1.一种东星斑卵原细胞的分离纯化方法，其特征在于，包括以下步骤：

1）卵巢预处理：摘取3~4月龄的东星斑的卵巢，将卵巢放入含有双抗的DMEM培养基中，在0~4℃放置10~20min后，清洗卵巢后，放入新的DMEM培养基中，备用；

所述含有双抗的DMEM培养基为含有青霉素和链霉素的DMEM培养基；所述青霉素和链霉素的加入量为每1mL DMEM培养基加入300~350IU青霉素和250~300μg链霉素；

2）卵巢细胞悬液的制备：取出步骤1）的卵巢，从侧面剪开卵巢，除去卵巢外膜，剪碎组织，加入DMEM培养基，进行第一次离心，吸弃上清，向沉淀中加入蛋白酶消化液，在25~30℃消化40~60min后，过滤，取滤液进行第二次离心，弃上清，除去组织碎片，加入DMEM培养基重悬细胞，使细胞浓度在1.0~5.0×10⁸个/mL，得东星斑卵巢细胞悬液；

3）卵原细胞纯化：配制不同浓度的Percoll溶液，再将各浓度的Percoll溶液配制Percoll密度梯度溶液，将步骤2）的东星斑卵巢细胞悬液添加到Percoll密度梯度溶液的最上层，水平离心后，从上到下数，取第二层细胞层，得卵原细胞；

所述Percoll溶液的浓度分别为10％～20％、25％～35％、40％～50％、55％～65％；所述Percoll密度梯度溶液的配制方法为每个浓度的Percoll溶液取1.5~2.0mL，按照浓度从高到低的顺序沿着管壁依次加到离心管，制成Percoll密度梯度溶液。

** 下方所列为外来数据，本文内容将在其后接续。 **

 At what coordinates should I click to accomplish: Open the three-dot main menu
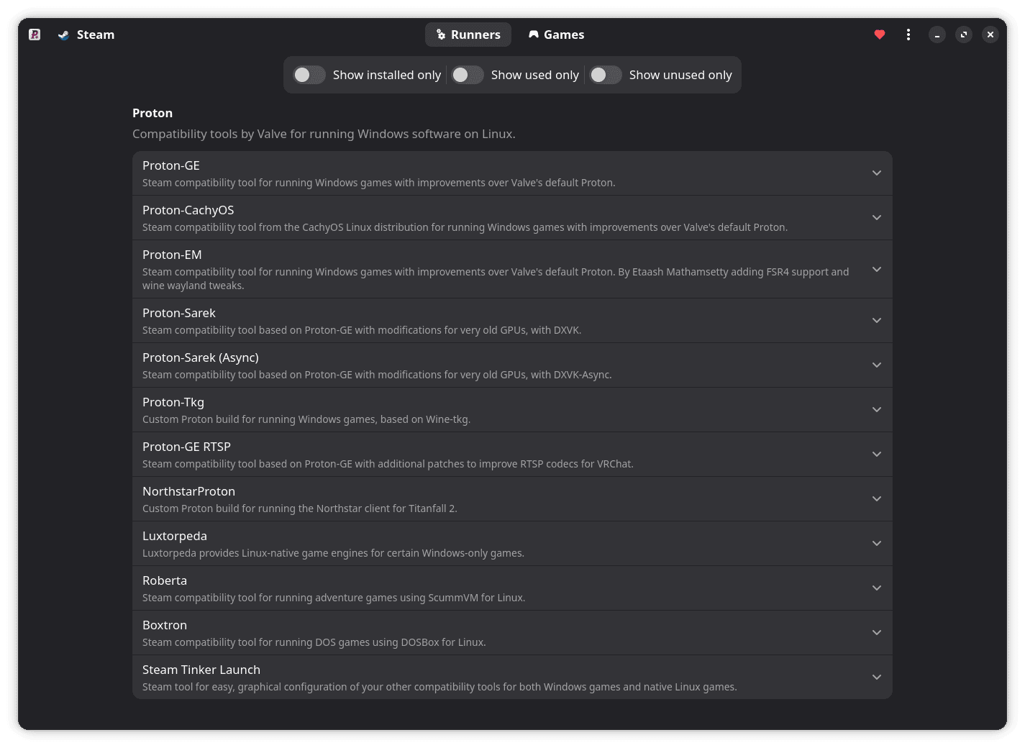(x=908, y=35)
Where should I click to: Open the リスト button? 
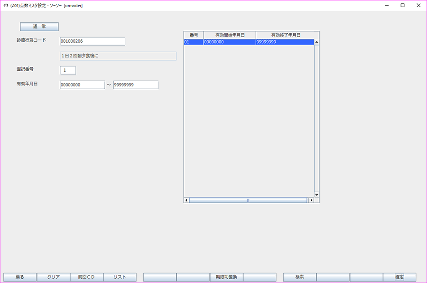tap(120, 277)
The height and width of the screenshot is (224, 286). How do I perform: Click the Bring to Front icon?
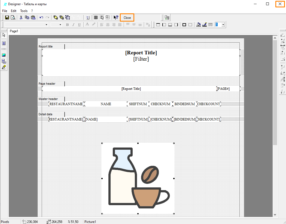coord(56,17)
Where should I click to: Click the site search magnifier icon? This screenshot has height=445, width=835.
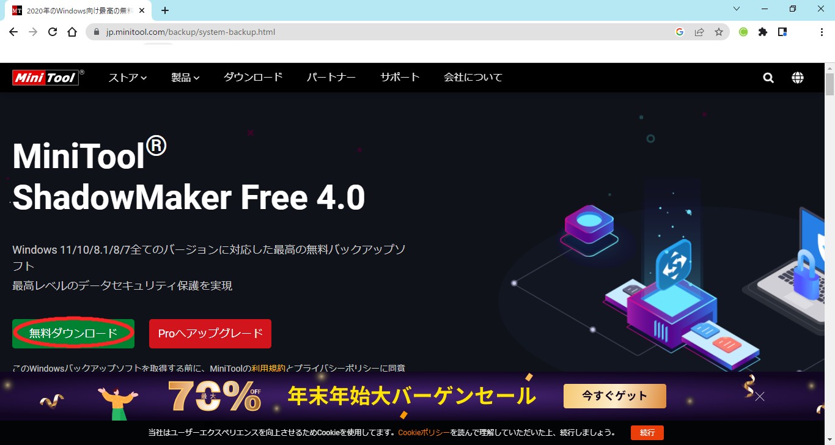coord(768,78)
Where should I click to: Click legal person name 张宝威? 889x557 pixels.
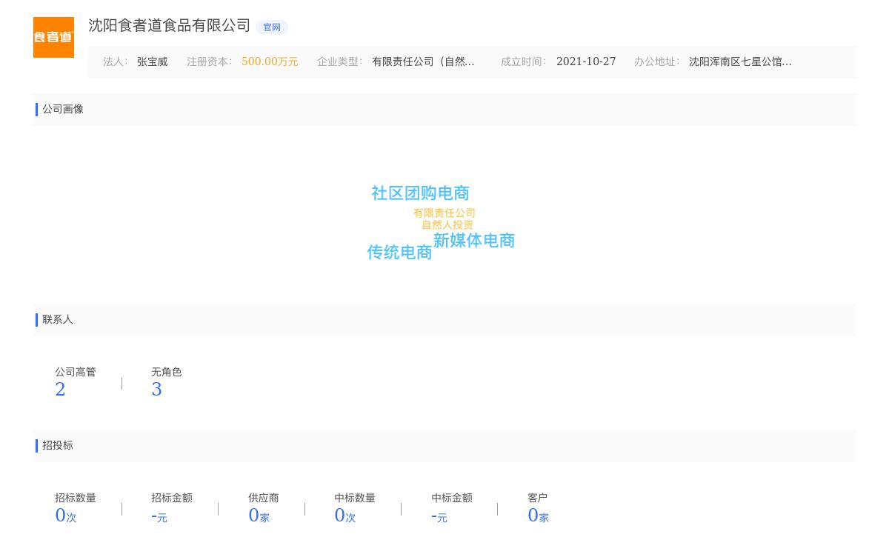click(152, 62)
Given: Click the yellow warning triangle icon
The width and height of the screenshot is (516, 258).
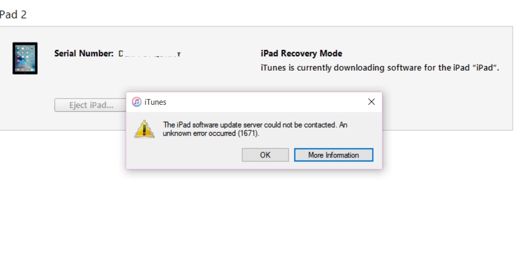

2. 根据权利要求1所述的东星斑卵原细胞的分离纯化方法，其特征在于，步骤2）中，所述第一次离心为在40~50×g离心5~8min，第二次离心为在0~4℃ 80~120×g离心10~15min。

3.根据权利要求1所述的东星斑卵原细胞的分离纯化方法，其特征在于，所述蛋白酶消化液为每100mL含有0.1~0.3g胰蛋白酶、0.2~0.4g胶原酶H型、3.0~5.0mL胎牛血清和0.02~0.06gDNA酶I的DMEM培养基；所述沉淀和蛋白酶消化液的质量体积比为1g：3~4mL。

4.根据权利要求1所述的东星斑卵原细胞的分离纯化方法，其特征在于，步骤3）中，所述水平离心为在300~500×g水平离心25~40min。

5.根据权利要求1-4任一项所述东星斑卵原细胞的分离纯化方法，其特征在于，所述东星斑卵原细胞在扩增东星斑雄性个体方面的应用。